Charlie Haughey, arguably the most divisive politician in the history of the Irish Republic, earned his vote in the party’s leadership battle of 1983. But his first term as a TD, which extended up until the Fine Gael and Labour coalition ended in ’87, was very much about observing and building a mental portfolio of how the system operated.

“You had ready-made experience, old-head advice available to keep young, youthful, idealistic people on track,” Kirk quips.

“The early and mid-1980s were particularly difficult for the parties or collection of parties who were in government; it was an extremely difficult period.

“The escalation in the cost of oil had a very dramatic and severe impact on the wellbeing of the economy and put a lot of industries effectively out of business.

“Charlie Haughey and Garret Fitzgerald were the big political beasts at the time and their set-tos in the chamber were always looked forward to on the order of business.

“He (Haughey) came into government for nine months in the early ’80s and then he held a minority government from ’87 to ’89. The government was held together at that point, I suppose, because Alan Dukes (Fine Gael) agreed to the Tallaght Strategy to get the public finances right.

“I often think that Alan didn’t get the credit he should have got for that; it was an important move on his part and he probably paid a heavy price for it as his leadership of Fine Gael was terminated shortly afterwards.
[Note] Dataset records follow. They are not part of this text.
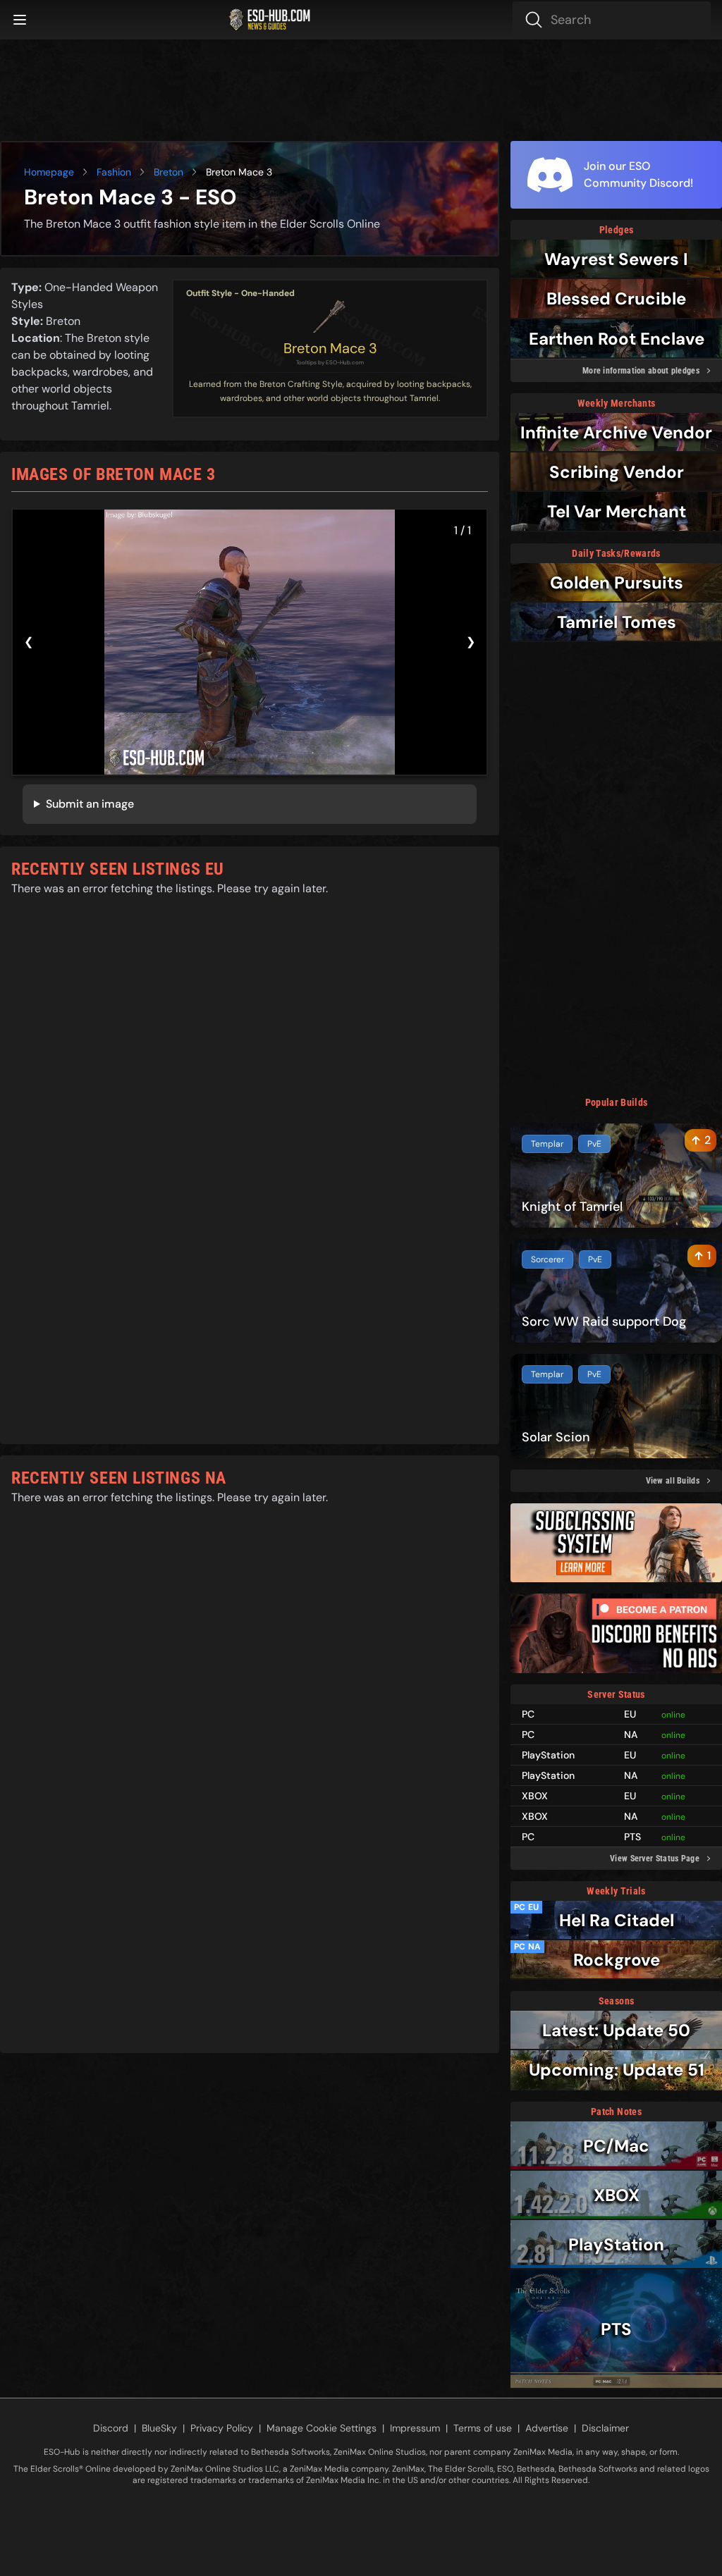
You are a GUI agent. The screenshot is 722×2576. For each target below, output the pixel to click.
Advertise (546, 2428)
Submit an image (90, 803)
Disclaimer (605, 2428)
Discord (110, 2428)
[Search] (612, 20)
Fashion (114, 172)
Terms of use (482, 2428)
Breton (168, 172)
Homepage (49, 172)
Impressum (415, 2428)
The public appreciation of his gesture maybe wasn’t what it ought to have been.”

Kirk became Junior Minister for Agriculture under Haughey’s regime, a role in which he was well suited on foot of his upbringing.
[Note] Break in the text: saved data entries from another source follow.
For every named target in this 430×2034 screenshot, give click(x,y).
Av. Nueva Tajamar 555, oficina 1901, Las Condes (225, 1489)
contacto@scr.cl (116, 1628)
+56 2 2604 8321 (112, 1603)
Ireland was at the beginning of a prosperous period and Haughey was subsequently able to form a government in 1989 with Progressive Democrats including Des O’Malley, Mary Harney and Robbie Molloy.

Ultimately, though, the ex-Taoiseach’s political career would end in disgrace and right up until his death in 2006, clouds of doubt hung over his time at the coalface. There were tribunals in relation to alleged financial misdealings and much more besides. History, it seems, doesn’t reflect kindly on Haughey.

“He was very controversial, but very able, extremely able,” says Kirk. “My support for him was on foot of his huge intellectual capacity and there was a drive there at the time, I found, to get the economy right between himself, Ray McSharry, Dr Rory O’Hanlon, Mary O’Rourke; senior ministers and cabinet members.

“They set about getting the economy on to a firm footing and they succeeded. From ’87 to ’92 was extremely difficult, but the economy began to turn and the economic figures were coming right. The growth of the economy has progressed well since then.”

Albert Reynolds was the successor as Fianna Fáil leader, but scandals continued to emerge, which saw his reign finish by the winter of 1994, as John Bruton and a Fine Gael-led coalition took power until 1997.

Another change at the summit of Fianna Fáil resulted in Bertie Ahern becoming the chief and Kirk gained promotion to chairman of the party’s parliamentary delegation, a role he would fill “for some time after that”.